Limitations & Future Work¶

Strong Theoretical Assumptions: \(\Delta\)-MDS relies on Gaussian features, and \(\Delta\)-KNN depends on asymptotic conditions for density estimation, which may not hold with finite samples.
Implementation vs. Theory: The top-\(k\) average log-distance version used in practice deviates slightly from the single \(k\)-th neighbor form in Theorem 3.
Calibration Issues: The impact of logit calibration (e.g., temperature scaling) was excluded from the scope; logit-based branches in combinations may still be affected.
Focus on Covariate Shift: While semantic shift was evaluated, the framework is primarily designed for covariate shift. Hyperparameters \(\lambda\) and \(k\) still require tuning on a validation set.

History of Reject Option: Starting from Chow’s (1970) cost-based rejection to risk-coverage frameworks by El-Yaniv & Geifman, this paper completes the definition of "optimality" in this lineage.
OOD Detection Scorers: This work reveals the optimality conditions of scorers like MSP and MDS when repurposed for selective classification.
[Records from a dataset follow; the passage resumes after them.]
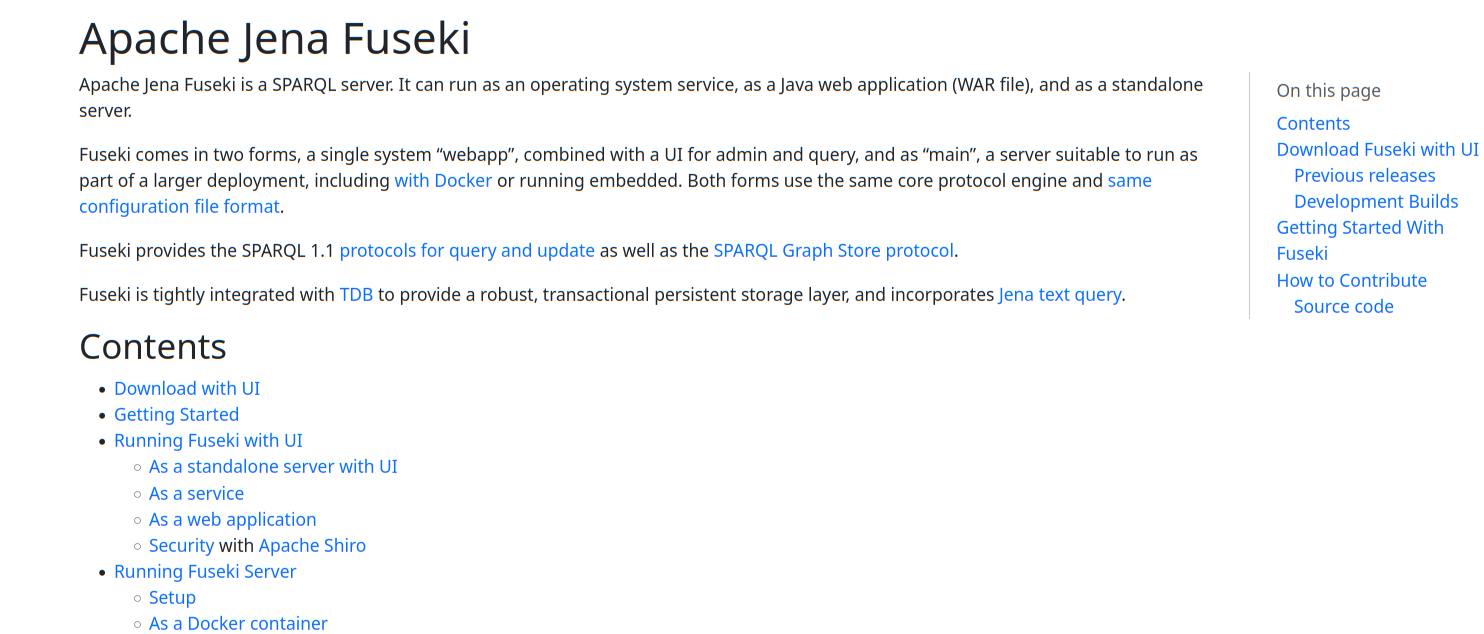Open Source code in sidebar navigation
The width and height of the screenshot is (1484, 634).
(1343, 307)
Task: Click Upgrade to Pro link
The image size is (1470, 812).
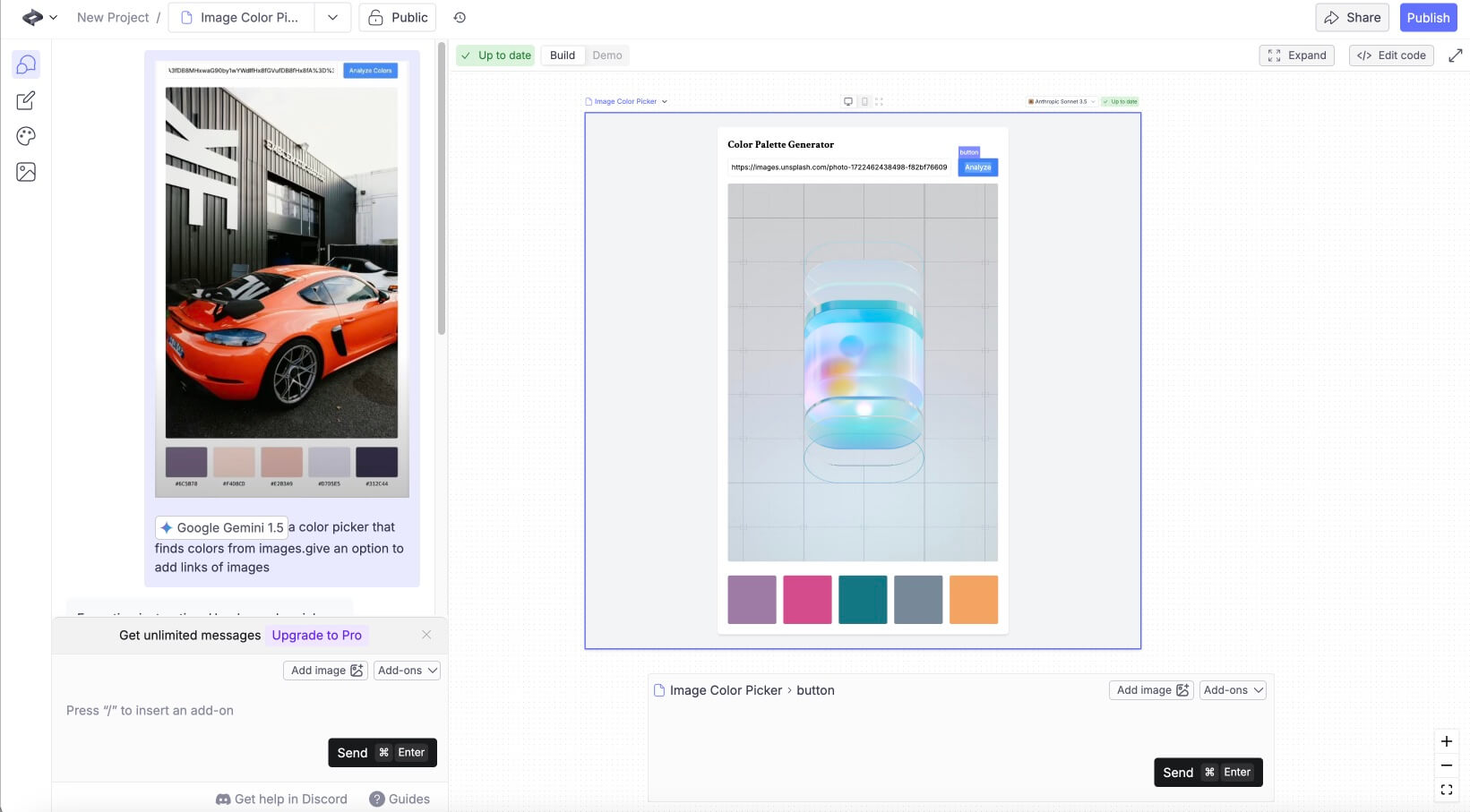Action: point(316,635)
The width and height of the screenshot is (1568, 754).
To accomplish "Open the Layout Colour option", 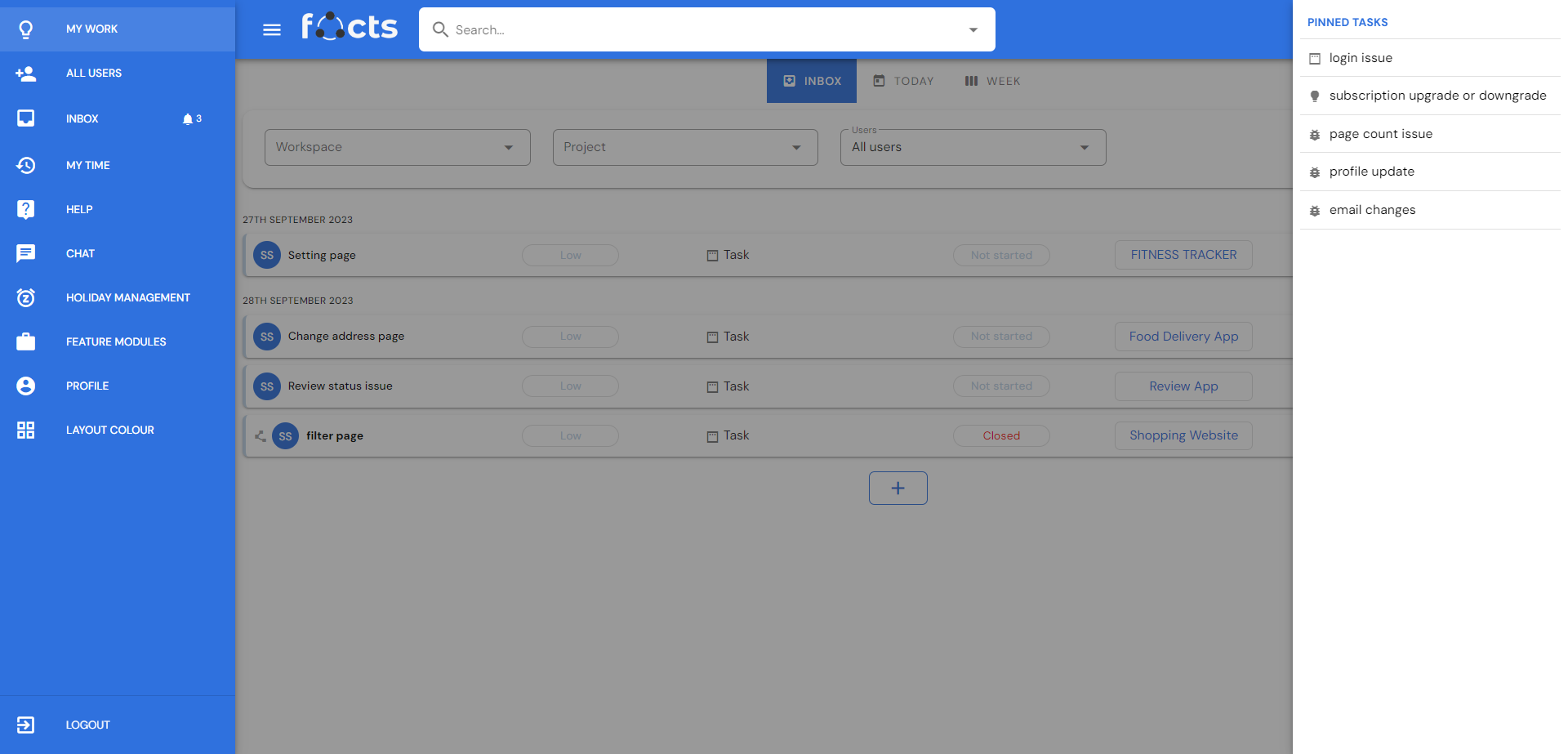I will (109, 430).
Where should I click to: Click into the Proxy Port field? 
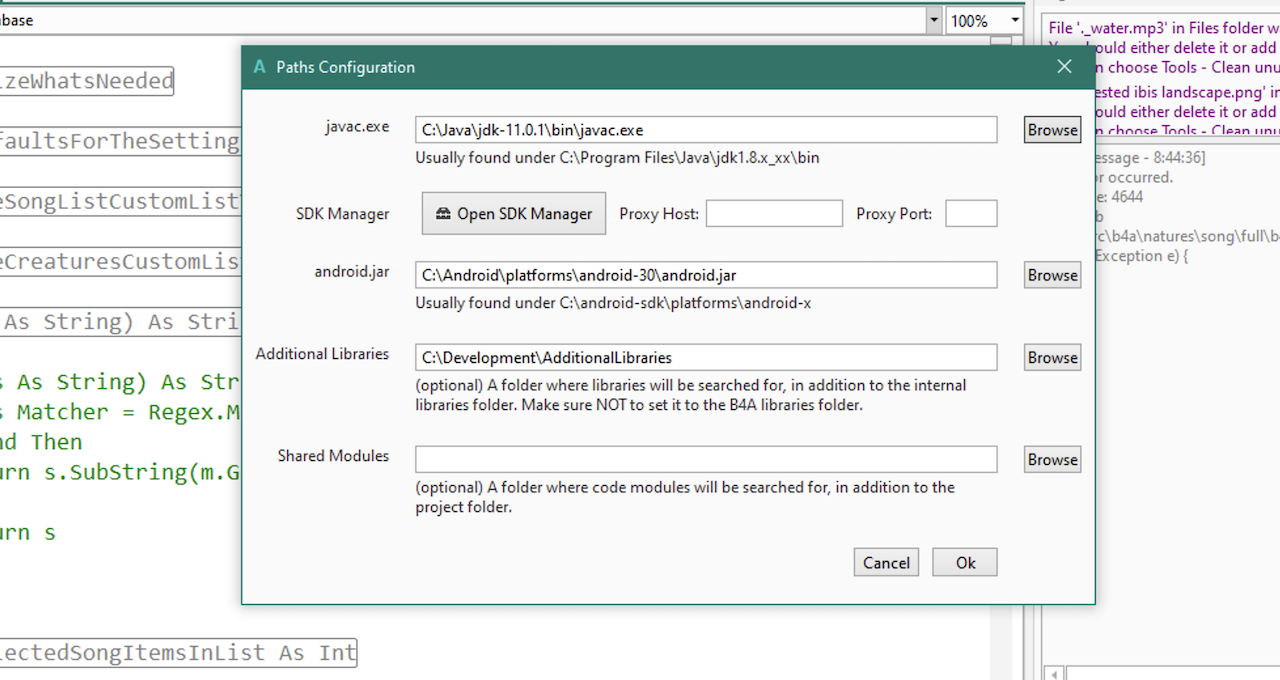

Training-time Rejection: Unlike SelectiveNet or Deep Gamblers which require joint training, this post-hoc approach is orthogonal and easier to deploy.
Relationship with RLog (Liang et al. 2024): The paper provides a "reverse explanation" for RLog's effectiveness under shift through the NP framework and extends it to new scorers.
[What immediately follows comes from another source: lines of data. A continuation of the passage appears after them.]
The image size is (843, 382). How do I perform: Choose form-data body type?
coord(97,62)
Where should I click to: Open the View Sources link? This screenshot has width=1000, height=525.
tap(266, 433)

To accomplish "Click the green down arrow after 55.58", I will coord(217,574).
Insights: The approach of explicitly modeling "correct/incorrect" classes and unifying them via likelihood ratios can be extended to other abstention scenarios, such as LLM halluncination detection or RAG "to-retrieve-or-not" decisions.

Rating¶

Novelty: ⭐⭐⭐⭐ —— Unifies existing scorers via the NP lemma and derives new scorers with optimality guarantees; loss of a point as individual components (MDS/KNN differences) are not fundamentally transformative.
Experimental Thoroughness: ⭐⭐⭐⭐ —— Covers CLIP, EVA, and DistilBERT across multiple covariate shifts and text tasks; NLP scale is relatively small and excludes larger LLMs.
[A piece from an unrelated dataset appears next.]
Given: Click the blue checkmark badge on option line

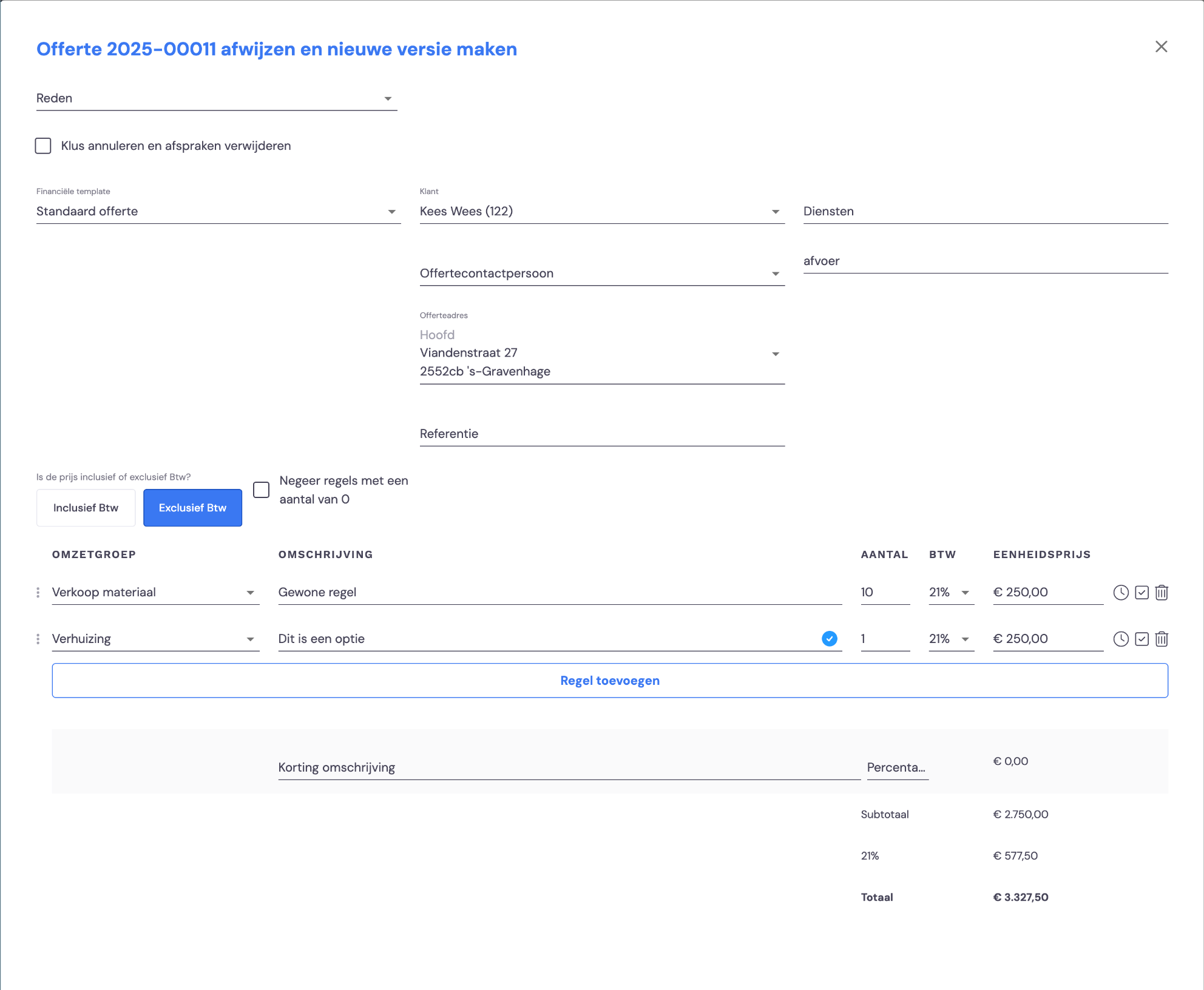Looking at the screenshot, I should [830, 638].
Writing Quality: ⭐⭐⭐⭐ —— Seamless transition between theory and method; clear progression from theorems to scorers. Formula-heavy content may be challenging for those without a statistical background.
Value: ⭐⭐⭐⭐ —— Provides a unified, provably optimal framework and plug-and-play scorers that are highly practical for reliable VLM deployment.